**Records for this exercise:**
□ □ □ □

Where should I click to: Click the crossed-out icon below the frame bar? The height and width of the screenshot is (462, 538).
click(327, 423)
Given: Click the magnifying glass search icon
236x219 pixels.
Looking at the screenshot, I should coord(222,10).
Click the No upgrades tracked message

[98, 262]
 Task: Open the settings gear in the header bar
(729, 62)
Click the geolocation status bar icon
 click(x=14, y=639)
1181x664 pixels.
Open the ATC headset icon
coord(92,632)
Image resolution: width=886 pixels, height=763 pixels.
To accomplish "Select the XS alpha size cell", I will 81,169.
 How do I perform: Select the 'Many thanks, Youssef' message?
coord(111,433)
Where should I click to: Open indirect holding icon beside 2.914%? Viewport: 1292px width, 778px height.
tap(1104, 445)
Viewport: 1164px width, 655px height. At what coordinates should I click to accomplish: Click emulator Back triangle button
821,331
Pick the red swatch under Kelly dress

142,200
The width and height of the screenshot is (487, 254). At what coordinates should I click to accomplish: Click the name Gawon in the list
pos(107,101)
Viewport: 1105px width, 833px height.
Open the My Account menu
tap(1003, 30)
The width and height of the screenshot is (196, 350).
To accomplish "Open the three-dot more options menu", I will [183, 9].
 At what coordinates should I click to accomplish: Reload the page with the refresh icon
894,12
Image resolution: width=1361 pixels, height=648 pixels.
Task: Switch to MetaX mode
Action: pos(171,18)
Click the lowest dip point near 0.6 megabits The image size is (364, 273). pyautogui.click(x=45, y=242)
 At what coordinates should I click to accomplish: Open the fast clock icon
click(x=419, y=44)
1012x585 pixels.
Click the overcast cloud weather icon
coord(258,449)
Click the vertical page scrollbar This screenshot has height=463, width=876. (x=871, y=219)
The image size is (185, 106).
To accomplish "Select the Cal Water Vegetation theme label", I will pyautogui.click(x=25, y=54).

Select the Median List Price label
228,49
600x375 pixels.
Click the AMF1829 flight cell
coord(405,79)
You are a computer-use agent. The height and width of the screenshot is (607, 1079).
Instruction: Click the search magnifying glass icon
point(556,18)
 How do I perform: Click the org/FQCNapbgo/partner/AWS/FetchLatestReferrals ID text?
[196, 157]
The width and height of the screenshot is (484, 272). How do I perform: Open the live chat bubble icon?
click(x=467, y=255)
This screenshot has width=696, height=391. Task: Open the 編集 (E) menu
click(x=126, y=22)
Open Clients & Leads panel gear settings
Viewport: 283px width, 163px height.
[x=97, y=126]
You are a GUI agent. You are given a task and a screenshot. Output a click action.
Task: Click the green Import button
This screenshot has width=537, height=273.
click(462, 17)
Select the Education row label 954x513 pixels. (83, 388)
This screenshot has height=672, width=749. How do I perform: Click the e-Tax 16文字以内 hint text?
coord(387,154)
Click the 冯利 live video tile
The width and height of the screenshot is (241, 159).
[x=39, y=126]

□ □ □ □

**Work order:** The records above need to be retyped in full, exactly as they stand.

**Answer:**
Where should I click to: Click the crossed-out icon below the frame bar? The height and width of the screenshot is (462, 538).
click(327, 423)
Given: Click the magnifying glass search icon
236x219 pixels.
Looking at the screenshot, I should coord(222,10).
Click the No upgrades tracked message

[98, 262]
 Task: Open the settings gear in the header bar
(729, 62)
Click the geolocation status bar icon
 click(x=14, y=639)
1181x664 pixels.
Open the ATC headset icon
coord(92,632)
Image resolution: width=886 pixels, height=763 pixels.
To accomplish "Select the XS alpha size cell", I will 81,169.
 How do I perform: Select the 'Many thanks, Youssef' message?
coord(111,433)
Where should I click to: Open indirect holding icon beside 2.914%? Viewport: 1292px width, 778px height.
tap(1104, 445)
Viewport: 1164px width, 655px height. At what coordinates should I click to accomplish: Click emulator Back triangle button
821,331
Pick the red swatch under Kelly dress

142,200
The width and height of the screenshot is (487, 254). At what coordinates should I click to accomplish: Click the name Gawon in the list
pos(107,101)
Viewport: 1105px width, 833px height.
Open the My Account menu
tap(1003, 30)
The width and height of the screenshot is (196, 350).
To accomplish "Open the three-dot more options menu", I will [183, 9].
 At what coordinates should I click to accomplish: Reload the page with the refresh icon
894,12
Image resolution: width=1361 pixels, height=648 pixels.
Task: Switch to MetaX mode
Action: pos(171,18)
Click the lowest dip point near 0.6 megabits The image size is (364, 273). pyautogui.click(x=45, y=242)
 At what coordinates should I click to accomplish: Open the fast clock icon
click(x=419, y=44)
1012x585 pixels.
Click the overcast cloud weather icon
coord(258,449)
Click the vertical page scrollbar This screenshot has height=463, width=876. (x=871, y=219)
The image size is (185, 106).
To accomplish "Select the Cal Water Vegetation theme label", I will pyautogui.click(x=25, y=54).

Select the Median List Price label
228,49
600x375 pixels.
Click the AMF1829 flight cell
coord(405,79)
You are a computer-use agent. The height and width of the screenshot is (607, 1079).
Instruction: Click the search magnifying glass icon
point(556,18)
 How do I perform: Click the org/FQCNapbgo/partner/AWS/FetchLatestReferrals ID text?
[196, 157]
The width and height of the screenshot is (484, 272). How do I perform: Open the live chat bubble icon?
click(x=467, y=255)
This screenshot has width=696, height=391. Task: Open the 編集 (E) menu
click(x=126, y=22)
Open Clients & Leads panel gear settings
Viewport: 283px width, 163px height.
[x=97, y=126]
You are a GUI agent. You are given a task and a screenshot. Output a click action.
Task: Click the green Import button
This screenshot has width=537, height=273.
click(462, 17)
Select the Education row label 954x513 pixels. (83, 388)
This screenshot has height=672, width=749. How do I perform: Click the e-Tax 16文字以内 hint text?
coord(387,154)
Click the 冯利 live video tile
The width and height of the screenshot is (241, 159).
[x=39, y=126]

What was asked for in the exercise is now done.